Firenze ricorda Girolamo Savonarola con la ‘Fiorita’

Sabato 23 Maggio, come ogni anno, Firenze ricorda Girolamo Savonarola con la ‘Fiorita’. Alle 10.30, dopo la santa messa nella Cappella dei Priori, in Piazza Signoria e più precisamente davanti alla fontana del Nettuno, meglio conosciuto come il Biancone, proprio nel luogo preciso dove il Frate nel 1498 venne arso vivo, verranno gettati dei petali; dopo l’omaggio floreale, il Corteo Storico si dirige a Ponte Vecchio per gettare i fiori in Arno.
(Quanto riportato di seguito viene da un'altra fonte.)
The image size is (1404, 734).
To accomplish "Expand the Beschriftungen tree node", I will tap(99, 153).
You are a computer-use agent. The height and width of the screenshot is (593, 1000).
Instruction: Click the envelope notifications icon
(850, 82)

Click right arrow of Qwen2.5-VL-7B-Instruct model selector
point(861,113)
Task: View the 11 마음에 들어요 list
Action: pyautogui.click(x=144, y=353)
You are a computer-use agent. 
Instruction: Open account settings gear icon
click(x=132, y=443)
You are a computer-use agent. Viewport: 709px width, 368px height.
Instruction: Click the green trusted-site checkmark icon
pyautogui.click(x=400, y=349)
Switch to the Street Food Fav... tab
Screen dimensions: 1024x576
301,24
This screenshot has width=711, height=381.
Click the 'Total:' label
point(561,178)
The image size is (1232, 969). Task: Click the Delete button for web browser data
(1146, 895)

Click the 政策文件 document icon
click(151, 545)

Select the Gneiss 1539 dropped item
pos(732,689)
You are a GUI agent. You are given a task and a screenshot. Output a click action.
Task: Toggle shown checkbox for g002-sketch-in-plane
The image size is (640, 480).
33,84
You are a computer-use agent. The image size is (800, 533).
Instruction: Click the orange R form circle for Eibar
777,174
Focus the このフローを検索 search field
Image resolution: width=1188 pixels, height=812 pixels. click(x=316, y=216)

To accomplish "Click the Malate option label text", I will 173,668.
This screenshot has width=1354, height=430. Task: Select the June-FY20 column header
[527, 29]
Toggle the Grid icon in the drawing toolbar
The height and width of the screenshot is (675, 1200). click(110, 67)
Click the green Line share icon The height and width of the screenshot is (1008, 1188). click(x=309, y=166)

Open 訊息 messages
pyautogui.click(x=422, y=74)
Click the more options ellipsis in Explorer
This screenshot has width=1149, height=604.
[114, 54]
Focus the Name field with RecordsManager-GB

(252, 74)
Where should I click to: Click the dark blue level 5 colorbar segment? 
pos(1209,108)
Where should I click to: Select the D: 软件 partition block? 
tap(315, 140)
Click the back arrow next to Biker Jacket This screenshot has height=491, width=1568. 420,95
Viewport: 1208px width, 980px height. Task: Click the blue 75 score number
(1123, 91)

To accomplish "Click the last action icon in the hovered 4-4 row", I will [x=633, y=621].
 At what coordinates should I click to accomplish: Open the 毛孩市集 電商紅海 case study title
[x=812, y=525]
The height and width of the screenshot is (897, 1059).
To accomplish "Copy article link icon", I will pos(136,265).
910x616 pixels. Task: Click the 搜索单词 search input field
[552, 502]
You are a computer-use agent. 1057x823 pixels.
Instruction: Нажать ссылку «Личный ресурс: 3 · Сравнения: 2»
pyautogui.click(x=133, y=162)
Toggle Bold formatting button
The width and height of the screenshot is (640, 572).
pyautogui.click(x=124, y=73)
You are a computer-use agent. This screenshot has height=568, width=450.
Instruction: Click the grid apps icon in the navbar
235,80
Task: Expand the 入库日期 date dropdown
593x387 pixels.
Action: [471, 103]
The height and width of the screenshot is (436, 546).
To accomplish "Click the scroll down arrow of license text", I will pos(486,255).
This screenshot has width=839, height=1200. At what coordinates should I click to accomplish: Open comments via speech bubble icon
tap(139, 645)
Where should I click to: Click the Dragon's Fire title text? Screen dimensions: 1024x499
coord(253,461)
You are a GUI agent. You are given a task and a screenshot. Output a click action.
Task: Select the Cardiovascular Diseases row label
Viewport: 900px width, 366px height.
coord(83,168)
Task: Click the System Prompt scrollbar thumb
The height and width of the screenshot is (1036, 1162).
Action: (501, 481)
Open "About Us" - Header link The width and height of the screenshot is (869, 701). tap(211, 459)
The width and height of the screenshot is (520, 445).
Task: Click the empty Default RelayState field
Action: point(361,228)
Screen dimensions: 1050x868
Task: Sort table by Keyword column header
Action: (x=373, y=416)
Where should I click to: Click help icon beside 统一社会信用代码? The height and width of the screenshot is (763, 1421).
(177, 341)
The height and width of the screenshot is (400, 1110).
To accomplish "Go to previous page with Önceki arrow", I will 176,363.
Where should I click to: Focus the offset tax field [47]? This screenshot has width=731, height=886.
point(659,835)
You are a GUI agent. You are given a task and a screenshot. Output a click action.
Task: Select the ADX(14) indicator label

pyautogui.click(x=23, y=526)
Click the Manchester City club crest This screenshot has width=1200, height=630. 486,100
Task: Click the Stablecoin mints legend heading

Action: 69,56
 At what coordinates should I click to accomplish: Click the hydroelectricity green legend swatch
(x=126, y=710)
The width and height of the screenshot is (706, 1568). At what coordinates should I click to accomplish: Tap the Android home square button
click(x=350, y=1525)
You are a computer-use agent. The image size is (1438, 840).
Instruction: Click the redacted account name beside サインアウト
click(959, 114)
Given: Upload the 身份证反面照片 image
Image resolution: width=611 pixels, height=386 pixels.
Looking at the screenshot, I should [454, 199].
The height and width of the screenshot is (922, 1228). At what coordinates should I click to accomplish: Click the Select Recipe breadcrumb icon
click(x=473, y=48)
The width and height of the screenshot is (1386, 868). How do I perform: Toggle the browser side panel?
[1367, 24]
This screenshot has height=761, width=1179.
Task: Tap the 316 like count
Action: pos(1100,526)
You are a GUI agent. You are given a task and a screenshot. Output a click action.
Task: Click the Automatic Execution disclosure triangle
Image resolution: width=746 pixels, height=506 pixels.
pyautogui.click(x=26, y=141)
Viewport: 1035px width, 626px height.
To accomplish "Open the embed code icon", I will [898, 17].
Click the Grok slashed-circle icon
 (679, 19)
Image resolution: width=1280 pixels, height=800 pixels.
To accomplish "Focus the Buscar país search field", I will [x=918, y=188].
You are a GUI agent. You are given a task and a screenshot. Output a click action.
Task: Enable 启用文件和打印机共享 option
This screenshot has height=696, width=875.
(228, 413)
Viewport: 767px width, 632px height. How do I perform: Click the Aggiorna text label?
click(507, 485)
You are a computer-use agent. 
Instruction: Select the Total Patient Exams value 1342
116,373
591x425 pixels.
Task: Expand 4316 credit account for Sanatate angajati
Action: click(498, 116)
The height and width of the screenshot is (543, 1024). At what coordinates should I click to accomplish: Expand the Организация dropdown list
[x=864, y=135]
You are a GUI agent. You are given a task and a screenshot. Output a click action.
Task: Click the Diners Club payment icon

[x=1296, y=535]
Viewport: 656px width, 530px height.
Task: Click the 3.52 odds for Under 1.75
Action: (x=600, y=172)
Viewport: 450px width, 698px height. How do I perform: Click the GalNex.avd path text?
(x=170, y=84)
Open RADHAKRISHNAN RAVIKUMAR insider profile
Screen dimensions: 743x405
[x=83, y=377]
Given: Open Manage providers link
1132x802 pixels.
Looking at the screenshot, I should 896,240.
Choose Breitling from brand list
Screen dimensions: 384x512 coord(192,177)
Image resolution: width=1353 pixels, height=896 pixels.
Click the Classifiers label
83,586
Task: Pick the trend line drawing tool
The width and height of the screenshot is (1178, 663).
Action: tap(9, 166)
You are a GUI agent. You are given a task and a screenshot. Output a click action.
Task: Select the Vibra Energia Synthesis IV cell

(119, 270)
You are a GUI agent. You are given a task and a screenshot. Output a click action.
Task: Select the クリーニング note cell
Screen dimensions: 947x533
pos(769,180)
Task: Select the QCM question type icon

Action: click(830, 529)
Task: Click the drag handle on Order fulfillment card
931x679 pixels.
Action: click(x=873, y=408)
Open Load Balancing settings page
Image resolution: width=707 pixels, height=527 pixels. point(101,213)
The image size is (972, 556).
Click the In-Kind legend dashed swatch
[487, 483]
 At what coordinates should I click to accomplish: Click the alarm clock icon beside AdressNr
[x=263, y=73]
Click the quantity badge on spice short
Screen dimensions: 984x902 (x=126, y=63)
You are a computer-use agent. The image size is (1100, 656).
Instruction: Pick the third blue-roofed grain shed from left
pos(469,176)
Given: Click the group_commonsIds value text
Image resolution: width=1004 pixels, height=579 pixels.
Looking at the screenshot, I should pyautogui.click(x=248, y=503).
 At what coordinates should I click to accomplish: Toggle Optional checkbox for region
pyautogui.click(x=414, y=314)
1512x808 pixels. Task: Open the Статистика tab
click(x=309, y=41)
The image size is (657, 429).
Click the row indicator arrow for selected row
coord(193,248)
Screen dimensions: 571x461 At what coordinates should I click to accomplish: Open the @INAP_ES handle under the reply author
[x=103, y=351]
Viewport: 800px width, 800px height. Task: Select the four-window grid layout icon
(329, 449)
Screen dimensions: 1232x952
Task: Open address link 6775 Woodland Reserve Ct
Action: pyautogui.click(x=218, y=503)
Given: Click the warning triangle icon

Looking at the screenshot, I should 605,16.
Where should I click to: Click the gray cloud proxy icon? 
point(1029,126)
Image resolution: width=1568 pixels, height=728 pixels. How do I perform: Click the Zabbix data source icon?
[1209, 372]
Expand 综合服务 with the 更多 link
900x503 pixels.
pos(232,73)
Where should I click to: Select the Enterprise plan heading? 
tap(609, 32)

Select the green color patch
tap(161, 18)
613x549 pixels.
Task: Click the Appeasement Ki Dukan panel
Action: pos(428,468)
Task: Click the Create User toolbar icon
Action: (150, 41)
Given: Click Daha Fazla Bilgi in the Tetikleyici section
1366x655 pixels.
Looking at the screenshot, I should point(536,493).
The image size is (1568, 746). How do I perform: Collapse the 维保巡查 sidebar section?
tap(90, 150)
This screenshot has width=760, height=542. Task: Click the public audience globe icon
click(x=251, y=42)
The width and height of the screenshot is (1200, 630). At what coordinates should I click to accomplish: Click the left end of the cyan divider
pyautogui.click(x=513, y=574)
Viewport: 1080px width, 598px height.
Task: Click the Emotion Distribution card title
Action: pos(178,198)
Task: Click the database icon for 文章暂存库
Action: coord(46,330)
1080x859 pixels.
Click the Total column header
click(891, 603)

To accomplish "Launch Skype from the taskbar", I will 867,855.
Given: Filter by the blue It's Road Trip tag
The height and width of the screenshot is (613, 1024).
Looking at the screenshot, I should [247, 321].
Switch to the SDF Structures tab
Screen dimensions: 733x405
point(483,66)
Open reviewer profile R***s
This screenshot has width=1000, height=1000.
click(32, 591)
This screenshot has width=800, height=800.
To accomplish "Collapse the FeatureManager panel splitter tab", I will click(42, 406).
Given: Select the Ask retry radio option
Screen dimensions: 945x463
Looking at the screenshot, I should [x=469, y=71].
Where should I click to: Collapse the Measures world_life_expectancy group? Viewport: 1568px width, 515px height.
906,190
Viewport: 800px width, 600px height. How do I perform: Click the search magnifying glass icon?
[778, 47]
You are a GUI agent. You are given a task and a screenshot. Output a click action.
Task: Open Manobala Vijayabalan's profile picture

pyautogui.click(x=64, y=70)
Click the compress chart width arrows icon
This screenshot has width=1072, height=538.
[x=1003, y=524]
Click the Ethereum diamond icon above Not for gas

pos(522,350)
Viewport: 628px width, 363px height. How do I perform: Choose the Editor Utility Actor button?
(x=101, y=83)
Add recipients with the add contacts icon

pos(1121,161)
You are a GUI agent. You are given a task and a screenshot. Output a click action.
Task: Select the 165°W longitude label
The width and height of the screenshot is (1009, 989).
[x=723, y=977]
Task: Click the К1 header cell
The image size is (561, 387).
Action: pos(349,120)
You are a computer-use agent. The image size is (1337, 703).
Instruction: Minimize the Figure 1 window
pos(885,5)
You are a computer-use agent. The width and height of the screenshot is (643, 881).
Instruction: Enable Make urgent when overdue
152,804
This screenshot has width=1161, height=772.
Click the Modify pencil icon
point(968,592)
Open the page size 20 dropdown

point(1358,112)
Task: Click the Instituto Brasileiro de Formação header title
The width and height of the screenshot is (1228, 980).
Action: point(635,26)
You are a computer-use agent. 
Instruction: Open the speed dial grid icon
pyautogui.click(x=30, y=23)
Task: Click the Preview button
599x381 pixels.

Una giornata che ha radici storiche e ricalca ciò che avvenne all’indomani della sua uccisione, quando le persone si riversarono nella piazza per rendergli omaggio. Il frate, additato come eretico dalle alte sfere ecclesiastiche, la mattina del 23 Maggio, dopo un periodo di prigionia nella Torre di Arnolfo, venne fatto salire con due suoi adepti, Domenico Buonamici e Silvestro Baruffi, sulla passerella… ormai il suo atroce destino era stato deciso. Venne impiccato, arso e infine le sue ceneri gettate nel fiume, per non lasciare traccia della sua esistenza. Sebbene la Chiesa non avesse mai accettato i suoi modi rivoluzionari, le sue dottrine erano fortemente radicate nella popolazione che ricoprì il rogo di fiori.